* Text excerpt:
%%
Control calls for a measurement system to generate information on which to base control actions. In industry, this is the inspection function. Inspectors make measurements that are called for by the quality standards, thereby separating acceptable from non-acceptable units. In addition, the final product must be tested to be sure it performs to standards. However, no control or corrective action is implied. When we link measurement, investigation to determine why an acceptable product has been produced, and corrective action, we have completed the control loop.
The measures of quality in productive systems are diverse. These measures are perhaps most obvious in manufacturing systems where quality characteristics can be related to objective standards of dimensions chemical composition and actual performance tests. Standards for these measures can then be established and regular procedures can be used to measure the critical characteristics to determine if standards are maintained. In service oriented systems, measures of quality are often not as objective. The personal contact required may emphasize the way service is given, even though the service is technically adequate. Waiting time is often a criterion for service quality. The following are typical quality measures of the outputs of productive systems:
TYPE OF SYSTEM MEASURE OF OUTPUT
Tolerances on dimensions
Medical service False positive diagnosis
False negative diagnosis
Postal service Waiting time at post office
Errors in delivery
Banks Waiting time at windows
Liability for poor product quality has been well established. Although negligence on the part of the manufacturer is central to liability, the concept in legal practice extends to include foreseeable use and misuse of the product. Product warranty includes both that expressed by the manufacturer (written and oral) and the implied warranty that the product design will be safe for the user. The uses are not legally restricted to those specified in warranties but include those that may be foreseen. The concept of ‘foreseeable usage’ has often interpreted to mean that if the product was misused, then such use was foreseeable. These legal doctrines place a particularly heavy responsibility on the quality control function, for liability suits can have an important bearing on enterprise survival.
Medical malpractice liability has become an important factor in health care costs Insurance premiums have skyrocketed, and physicians’ fees have reflected the increases. Controversy over the control of health care quality has resulted with emphasis on establishing standards.
All process exhibit variation and the manager’s task is to distinguish between tolerable variation that is representative of the stable system and major changes that result in an unacceptable product. The manager must be aware of the system’s inherent capability in order to know when system behavior is abnormal. Thus, because we are dealing with systems that exhibit variation, the manager’s control model must be a probabilistic one.
%%
* Things to do:
1: Answer these questions using the passage on quality control:
(a) In industry, what function serves as the measurement system that generates information for control actions?
(b) What does the passage say is often a criterion for service quality?
(c) What kind of control model must the manager use?
2: Retype the part of the passage on quality control between "Medical malpractice liability" and "a probabilistic one.", inclusive.

* Raw data:
%%
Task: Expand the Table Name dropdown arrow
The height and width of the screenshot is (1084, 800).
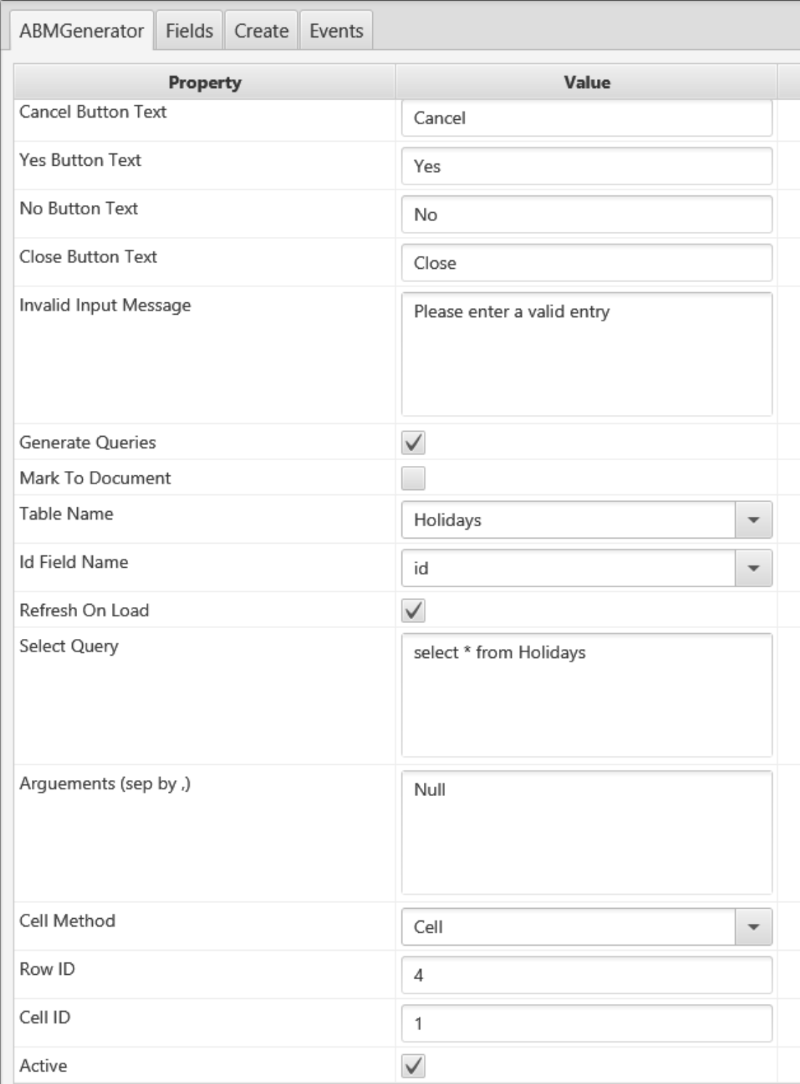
%%
* Answers to the exercise:
1:
(a) The inspection function.
(b) Waiting time.
(c) A probabilistic one.

2:
Medical malpractice liability has become an important factor in health care costs Insurance premiums have skyrocketed, and physicians’ fees have reflected the increases. Controversy over the control of health care quality has resulted with emphasis on establishing standards.
All process exhibit variation and the manager’s task is to distinguish between tolerable variation that is representative of the stable system and major changes that result in an unacceptable product. The manager must be aware of the system’s inherent capability in order to know when system behavior is abnormal. Thus, because we are dealing with systems that exhibit variation, the manager’s control model must be a probabilistic one.